(Beginning of DATASET)

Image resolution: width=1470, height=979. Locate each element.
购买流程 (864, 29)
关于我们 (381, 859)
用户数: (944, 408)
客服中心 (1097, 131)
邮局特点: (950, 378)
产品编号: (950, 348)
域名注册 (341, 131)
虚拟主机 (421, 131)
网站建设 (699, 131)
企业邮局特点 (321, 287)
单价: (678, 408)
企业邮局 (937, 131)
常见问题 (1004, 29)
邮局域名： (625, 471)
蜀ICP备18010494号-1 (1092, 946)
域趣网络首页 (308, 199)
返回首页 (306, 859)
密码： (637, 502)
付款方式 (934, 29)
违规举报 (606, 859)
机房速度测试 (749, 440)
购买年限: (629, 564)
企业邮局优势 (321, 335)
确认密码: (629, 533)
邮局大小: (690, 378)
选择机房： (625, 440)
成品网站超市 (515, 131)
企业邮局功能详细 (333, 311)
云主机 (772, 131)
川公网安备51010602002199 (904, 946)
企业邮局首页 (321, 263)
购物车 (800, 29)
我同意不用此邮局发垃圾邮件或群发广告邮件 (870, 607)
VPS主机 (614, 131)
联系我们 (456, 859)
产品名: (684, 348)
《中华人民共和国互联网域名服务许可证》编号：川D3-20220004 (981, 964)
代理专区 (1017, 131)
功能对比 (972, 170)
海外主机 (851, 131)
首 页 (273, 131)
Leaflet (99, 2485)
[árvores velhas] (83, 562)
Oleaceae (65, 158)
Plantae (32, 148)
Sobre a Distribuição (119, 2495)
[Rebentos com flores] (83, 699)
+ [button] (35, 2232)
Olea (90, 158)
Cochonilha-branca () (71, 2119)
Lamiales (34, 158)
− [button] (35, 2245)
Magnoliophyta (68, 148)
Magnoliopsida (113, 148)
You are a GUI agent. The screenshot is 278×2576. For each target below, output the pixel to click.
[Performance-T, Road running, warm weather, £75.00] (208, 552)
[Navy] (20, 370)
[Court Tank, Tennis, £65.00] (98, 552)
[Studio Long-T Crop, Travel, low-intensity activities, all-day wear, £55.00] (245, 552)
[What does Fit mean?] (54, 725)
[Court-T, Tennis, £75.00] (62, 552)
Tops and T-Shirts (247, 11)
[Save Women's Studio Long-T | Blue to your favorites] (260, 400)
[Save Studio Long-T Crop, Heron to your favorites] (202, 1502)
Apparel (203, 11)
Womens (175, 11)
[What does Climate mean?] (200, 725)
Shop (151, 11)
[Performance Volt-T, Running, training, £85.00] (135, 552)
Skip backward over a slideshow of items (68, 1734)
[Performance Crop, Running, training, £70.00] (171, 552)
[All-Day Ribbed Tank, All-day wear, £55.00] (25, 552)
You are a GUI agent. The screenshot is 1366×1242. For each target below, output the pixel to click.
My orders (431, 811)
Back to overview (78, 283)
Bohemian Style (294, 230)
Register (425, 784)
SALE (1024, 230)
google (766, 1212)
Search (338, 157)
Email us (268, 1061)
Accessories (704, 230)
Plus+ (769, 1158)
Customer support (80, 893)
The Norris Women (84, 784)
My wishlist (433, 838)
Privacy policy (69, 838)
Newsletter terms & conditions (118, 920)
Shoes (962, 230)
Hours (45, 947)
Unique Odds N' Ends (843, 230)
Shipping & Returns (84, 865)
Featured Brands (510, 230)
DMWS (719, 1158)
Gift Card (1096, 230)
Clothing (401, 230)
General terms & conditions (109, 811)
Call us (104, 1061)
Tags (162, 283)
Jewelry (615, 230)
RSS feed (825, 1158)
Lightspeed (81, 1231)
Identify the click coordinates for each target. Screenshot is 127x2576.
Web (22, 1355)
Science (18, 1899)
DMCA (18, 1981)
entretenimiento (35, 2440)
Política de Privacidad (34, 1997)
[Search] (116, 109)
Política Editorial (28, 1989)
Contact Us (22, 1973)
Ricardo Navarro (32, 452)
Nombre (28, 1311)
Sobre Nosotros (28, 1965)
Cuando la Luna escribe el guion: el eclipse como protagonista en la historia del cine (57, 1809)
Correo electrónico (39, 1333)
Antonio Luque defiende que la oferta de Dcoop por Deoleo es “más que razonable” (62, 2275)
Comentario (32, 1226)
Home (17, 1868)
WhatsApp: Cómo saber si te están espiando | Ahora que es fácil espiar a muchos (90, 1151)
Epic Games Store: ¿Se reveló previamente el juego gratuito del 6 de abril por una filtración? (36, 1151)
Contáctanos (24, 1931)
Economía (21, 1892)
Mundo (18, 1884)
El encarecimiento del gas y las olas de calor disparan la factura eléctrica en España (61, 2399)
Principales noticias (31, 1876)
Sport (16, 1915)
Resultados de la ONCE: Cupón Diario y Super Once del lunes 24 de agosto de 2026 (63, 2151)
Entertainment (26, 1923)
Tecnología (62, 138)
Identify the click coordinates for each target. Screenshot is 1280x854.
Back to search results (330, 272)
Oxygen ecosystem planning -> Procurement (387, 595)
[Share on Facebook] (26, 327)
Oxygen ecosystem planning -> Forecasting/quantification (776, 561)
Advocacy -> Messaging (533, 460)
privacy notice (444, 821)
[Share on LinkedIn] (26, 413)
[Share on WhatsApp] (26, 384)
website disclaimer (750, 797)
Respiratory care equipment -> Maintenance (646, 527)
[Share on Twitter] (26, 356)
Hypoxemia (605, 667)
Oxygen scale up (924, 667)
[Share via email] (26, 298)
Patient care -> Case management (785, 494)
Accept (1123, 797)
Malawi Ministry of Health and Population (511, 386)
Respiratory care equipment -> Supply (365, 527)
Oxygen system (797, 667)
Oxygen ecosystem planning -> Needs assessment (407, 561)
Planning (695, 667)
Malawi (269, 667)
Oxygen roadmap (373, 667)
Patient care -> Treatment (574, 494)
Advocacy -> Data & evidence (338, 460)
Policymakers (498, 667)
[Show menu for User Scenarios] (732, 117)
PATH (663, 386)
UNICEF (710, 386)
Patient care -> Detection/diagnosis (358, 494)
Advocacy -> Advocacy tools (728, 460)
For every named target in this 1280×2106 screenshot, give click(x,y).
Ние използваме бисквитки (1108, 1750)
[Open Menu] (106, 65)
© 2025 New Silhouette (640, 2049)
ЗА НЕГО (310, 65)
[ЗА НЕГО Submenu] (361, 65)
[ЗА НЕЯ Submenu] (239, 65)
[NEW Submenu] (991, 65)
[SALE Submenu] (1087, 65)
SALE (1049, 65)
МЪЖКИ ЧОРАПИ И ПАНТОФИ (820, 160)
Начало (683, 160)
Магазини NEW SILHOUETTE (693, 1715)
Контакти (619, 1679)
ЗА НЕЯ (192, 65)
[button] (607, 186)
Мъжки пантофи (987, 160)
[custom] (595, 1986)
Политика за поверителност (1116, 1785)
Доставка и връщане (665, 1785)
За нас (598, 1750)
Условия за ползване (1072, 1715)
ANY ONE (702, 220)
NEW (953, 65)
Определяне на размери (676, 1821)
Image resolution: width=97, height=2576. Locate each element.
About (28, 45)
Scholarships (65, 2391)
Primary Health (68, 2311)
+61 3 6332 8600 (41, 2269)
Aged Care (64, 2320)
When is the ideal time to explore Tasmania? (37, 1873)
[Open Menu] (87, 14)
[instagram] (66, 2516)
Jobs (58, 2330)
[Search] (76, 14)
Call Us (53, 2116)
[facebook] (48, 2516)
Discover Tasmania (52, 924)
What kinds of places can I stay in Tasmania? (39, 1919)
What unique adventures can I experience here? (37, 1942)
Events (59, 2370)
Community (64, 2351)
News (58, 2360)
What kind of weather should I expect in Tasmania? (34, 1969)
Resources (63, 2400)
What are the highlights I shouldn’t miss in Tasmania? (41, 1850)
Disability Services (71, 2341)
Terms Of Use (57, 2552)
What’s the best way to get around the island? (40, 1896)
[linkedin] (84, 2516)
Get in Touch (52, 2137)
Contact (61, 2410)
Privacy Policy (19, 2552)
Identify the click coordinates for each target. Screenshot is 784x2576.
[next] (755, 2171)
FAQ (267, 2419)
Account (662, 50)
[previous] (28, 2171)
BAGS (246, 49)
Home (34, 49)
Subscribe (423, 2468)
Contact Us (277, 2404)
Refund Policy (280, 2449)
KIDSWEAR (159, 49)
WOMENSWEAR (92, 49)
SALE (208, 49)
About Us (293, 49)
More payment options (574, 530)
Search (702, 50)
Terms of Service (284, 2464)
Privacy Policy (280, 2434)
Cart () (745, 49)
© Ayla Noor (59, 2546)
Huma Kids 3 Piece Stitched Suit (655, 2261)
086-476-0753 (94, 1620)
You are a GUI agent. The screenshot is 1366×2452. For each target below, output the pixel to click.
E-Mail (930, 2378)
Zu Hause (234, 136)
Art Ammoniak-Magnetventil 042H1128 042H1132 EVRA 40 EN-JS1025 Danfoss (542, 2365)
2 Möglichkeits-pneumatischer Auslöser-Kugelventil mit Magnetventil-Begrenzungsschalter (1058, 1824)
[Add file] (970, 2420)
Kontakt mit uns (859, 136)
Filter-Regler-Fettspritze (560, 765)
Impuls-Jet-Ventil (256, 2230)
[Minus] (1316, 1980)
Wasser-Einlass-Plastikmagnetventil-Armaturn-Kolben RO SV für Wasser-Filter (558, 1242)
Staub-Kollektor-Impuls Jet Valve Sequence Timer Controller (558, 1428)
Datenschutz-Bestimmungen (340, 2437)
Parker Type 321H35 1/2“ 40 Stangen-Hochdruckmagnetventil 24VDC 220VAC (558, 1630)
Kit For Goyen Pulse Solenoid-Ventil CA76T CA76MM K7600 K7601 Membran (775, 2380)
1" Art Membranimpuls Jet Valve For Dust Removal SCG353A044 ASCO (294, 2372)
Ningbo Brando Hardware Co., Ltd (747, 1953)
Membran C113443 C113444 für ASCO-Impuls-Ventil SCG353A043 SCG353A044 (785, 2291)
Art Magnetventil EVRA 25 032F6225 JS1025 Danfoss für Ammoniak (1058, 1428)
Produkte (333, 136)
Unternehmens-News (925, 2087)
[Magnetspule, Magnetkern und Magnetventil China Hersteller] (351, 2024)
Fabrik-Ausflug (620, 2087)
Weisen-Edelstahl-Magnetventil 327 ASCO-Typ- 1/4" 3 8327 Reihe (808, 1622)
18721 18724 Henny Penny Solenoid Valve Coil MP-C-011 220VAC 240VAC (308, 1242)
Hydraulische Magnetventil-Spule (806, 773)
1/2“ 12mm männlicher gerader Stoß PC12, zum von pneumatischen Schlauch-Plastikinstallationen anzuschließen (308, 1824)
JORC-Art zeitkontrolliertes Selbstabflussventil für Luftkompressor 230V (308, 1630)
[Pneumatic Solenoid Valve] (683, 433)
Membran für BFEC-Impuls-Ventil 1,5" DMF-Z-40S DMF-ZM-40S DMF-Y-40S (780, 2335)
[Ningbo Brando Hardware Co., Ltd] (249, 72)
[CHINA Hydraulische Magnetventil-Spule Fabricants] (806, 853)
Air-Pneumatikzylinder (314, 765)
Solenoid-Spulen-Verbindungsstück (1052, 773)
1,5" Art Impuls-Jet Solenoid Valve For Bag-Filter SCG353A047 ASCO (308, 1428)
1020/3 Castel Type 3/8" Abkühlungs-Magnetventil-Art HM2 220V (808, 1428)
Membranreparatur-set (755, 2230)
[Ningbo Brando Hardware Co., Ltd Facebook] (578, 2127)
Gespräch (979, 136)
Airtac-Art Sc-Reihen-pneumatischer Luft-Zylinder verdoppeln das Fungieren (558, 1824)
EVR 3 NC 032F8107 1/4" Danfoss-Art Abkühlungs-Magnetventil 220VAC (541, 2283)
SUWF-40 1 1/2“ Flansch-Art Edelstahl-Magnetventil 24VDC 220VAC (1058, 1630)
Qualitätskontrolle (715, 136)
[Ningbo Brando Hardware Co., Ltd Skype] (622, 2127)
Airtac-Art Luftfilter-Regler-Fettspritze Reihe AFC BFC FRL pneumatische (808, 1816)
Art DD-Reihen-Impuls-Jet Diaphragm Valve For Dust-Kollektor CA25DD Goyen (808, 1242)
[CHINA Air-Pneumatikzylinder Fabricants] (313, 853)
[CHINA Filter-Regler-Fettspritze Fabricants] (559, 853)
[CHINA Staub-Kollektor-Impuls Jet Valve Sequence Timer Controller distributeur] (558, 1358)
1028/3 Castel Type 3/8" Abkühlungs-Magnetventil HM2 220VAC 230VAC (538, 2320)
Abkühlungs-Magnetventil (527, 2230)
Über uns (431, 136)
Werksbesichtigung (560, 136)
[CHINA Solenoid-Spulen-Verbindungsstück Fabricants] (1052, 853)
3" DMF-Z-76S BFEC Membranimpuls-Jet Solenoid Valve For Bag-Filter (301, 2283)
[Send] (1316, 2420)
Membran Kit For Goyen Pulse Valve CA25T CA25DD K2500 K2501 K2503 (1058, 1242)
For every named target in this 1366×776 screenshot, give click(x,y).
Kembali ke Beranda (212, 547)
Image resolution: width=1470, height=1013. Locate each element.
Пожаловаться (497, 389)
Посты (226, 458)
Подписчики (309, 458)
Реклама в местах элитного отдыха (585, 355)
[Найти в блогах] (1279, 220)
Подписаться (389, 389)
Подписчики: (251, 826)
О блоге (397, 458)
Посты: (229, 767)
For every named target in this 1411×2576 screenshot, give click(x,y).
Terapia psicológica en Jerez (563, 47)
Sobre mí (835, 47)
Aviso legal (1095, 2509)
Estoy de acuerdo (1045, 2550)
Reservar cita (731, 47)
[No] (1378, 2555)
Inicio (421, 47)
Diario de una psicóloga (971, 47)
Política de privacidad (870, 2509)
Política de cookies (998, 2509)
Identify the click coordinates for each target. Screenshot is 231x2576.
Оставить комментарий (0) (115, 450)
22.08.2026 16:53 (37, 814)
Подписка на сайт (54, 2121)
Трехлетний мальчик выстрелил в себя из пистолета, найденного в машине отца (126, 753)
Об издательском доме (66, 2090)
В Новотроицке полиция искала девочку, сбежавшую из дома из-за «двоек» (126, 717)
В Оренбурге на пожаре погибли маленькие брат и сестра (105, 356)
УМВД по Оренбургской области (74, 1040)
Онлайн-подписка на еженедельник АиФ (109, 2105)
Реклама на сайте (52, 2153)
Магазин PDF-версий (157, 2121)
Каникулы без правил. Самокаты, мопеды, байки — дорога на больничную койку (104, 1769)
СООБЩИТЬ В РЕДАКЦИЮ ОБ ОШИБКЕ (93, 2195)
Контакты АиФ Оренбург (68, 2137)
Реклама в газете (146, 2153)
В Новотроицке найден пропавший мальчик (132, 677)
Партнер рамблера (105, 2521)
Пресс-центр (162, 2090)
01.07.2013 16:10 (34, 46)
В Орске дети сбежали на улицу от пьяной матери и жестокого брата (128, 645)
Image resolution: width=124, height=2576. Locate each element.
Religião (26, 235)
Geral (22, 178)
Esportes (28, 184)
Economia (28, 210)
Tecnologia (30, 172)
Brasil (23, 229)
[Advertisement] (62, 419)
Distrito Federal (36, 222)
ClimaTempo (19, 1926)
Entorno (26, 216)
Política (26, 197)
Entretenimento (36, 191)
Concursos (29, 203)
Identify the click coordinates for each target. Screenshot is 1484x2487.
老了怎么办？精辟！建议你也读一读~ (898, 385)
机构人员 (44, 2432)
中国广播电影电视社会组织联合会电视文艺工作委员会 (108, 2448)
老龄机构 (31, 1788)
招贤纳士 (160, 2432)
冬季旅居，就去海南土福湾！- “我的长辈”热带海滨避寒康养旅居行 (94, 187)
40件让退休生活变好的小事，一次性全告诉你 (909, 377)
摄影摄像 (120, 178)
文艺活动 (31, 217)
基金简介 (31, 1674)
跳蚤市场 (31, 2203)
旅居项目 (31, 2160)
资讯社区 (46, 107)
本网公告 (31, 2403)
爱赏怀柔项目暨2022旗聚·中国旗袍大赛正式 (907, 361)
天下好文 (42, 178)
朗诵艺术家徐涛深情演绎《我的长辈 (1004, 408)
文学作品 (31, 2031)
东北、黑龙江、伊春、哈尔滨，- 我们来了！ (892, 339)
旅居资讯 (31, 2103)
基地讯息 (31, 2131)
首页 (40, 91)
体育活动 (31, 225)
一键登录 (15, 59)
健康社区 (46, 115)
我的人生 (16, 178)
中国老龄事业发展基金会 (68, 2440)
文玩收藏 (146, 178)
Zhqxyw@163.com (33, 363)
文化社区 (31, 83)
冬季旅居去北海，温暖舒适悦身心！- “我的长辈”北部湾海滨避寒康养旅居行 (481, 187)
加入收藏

(End of DATASET)

■ TASK ITEM: Which lines run from the one holding "[Pneumatic Solenoid Valve] (683, 433)" through the one holding "[CHINA Filter-Regler-Fettspritze Fabricants]" in the records above? Repeat them exactly, both included, and nothing more.

■ EXERCISE SOLUTION:
[Pneumatic Solenoid Valve] (683, 433)
Membran für BFEC-Impuls-Ventil 1,5" DMF-Z-40S DMF-ZM-40S DMF-Y-40S (780, 2335)
[Ningbo Brando Hardware Co., Ltd] (249, 72)
[CHINA Hydraulische Magnetventil-Spule Fabricants] (806, 853)
Air-Pneumatikzylinder (314, 765)
Solenoid-Spulen-Verbindungsstück (1052, 773)
1,5" Art Impuls-Jet Solenoid Valve For Bag-Filter SCG353A047 ASCO (308, 1428)
1020/3 Castel Type 3/8" Abkühlungs-Magnetventil-Art HM2 220V (808, 1428)
Membranreparatur-set (755, 2230)
[Ningbo Brando Hardware Co., Ltd Facebook] (578, 2127)
Gespräch (979, 136)
Airtac-Art Sc-Reihen-pneumatischer Luft-Zylinder verdoppeln das Fungieren (558, 1824)
EVR 3 NC 032F8107 1/4" Danfoss-Art Abkühlungs-Magnetventil 220VAC (541, 2283)
SUWF-40 1 1/2“ Flansch-Art Edelstahl-Magnetventil 24VDC 220VAC (1058, 1630)
Qualitätskontrolle (715, 136)
[Ningbo Brando Hardware Co., Ltd Skype] (622, 2127)
Airtac-Art Luftfilter-Regler-Fettspritze Reihe AFC BFC FRL pneumatische (808, 1816)
Art DD-Reihen-Impuls-Jet Diaphragm Valve For Dust-Kollektor CA25DD Goyen (808, 1242)
[CHINA Air-Pneumatikzylinder Fabricants] (313, 853)
[CHINA Filter-Regler-Fettspritze Fabricants] (559, 853)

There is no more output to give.